[Text and element pointing listing]
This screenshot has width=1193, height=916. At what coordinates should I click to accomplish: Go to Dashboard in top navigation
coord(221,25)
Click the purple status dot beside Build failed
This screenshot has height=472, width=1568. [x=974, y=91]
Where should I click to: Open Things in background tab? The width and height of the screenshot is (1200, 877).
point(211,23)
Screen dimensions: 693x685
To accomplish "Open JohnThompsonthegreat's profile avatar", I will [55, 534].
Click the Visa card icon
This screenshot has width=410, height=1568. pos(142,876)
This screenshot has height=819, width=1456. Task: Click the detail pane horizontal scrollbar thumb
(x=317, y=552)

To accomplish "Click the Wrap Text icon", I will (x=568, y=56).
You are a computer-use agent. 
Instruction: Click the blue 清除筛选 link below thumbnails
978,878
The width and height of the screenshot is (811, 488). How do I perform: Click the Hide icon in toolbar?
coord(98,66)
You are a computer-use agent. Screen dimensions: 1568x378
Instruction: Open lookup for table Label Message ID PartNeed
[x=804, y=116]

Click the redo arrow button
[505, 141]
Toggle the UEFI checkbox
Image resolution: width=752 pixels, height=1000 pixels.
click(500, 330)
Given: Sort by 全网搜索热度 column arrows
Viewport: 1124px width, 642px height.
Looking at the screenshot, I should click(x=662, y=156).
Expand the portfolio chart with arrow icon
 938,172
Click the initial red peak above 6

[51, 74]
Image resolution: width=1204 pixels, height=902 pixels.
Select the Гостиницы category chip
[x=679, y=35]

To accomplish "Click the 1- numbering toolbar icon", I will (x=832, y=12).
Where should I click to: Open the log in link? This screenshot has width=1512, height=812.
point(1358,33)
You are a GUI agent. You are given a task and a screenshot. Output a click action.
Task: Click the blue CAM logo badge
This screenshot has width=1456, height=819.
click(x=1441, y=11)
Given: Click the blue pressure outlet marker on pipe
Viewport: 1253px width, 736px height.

[WHAT THIS TASK INVOLVES]
Copy the listing above line for line, changing nothing.

[TASK ANSWER]
This screenshot has width=1193, height=916. At what coordinates should I click to accomplish: Go to Dashboard in top navigation
coord(221,25)
Click the purple status dot beside Build failed
This screenshot has height=472, width=1568. [x=974, y=91]
Where should I click to: Open Things in background tab? The width and height of the screenshot is (1200, 877).
point(211,23)
Screen dimensions: 693x685
To accomplish "Open JohnThompsonthegreat's profile avatar", I will [55, 534].
Click the Visa card icon
This screenshot has width=410, height=1568. pos(142,876)
This screenshot has height=819, width=1456. Task: Click the detail pane horizontal scrollbar thumb
(x=317, y=552)

To accomplish "Click the Wrap Text icon", I will (x=568, y=56).
You are a computer-use agent. 
Instruction: Click the blue 清除筛选 link below thumbnails
978,878
The width and height of the screenshot is (811, 488). How do I perform: Click the Hide icon in toolbar?
coord(98,66)
You are a computer-use agent. Screen dimensions: 1568x378
Instruction: Open lookup for table Label Message ID PartNeed
[x=804, y=116]

Click the redo arrow button
[505, 141]
Toggle the UEFI checkbox
Image resolution: width=752 pixels, height=1000 pixels.
click(500, 330)
Given: Sort by 全网搜索热度 column arrows
Viewport: 1124px width, 642px height.
Looking at the screenshot, I should click(x=662, y=156).
Expand the portfolio chart with arrow icon
 938,172
Click the initial red peak above 6

[51, 74]
Image resolution: width=1204 pixels, height=902 pixels.
Select the Гостиницы category chip
[x=679, y=35]

To accomplish "Click the 1- numbering toolbar icon", I will (x=832, y=12).
Where should I click to: Open the log in link? This screenshot has width=1512, height=812.
point(1358,33)
You are a GUI agent. You are given a task and a screenshot. Output a click action.
Task: Click the blue CAM logo badge
This screenshot has width=1456, height=819.
click(x=1441, y=11)
Given: Click the blue pressure outlet marker on pipe
Viewport: 1253px width, 736px height.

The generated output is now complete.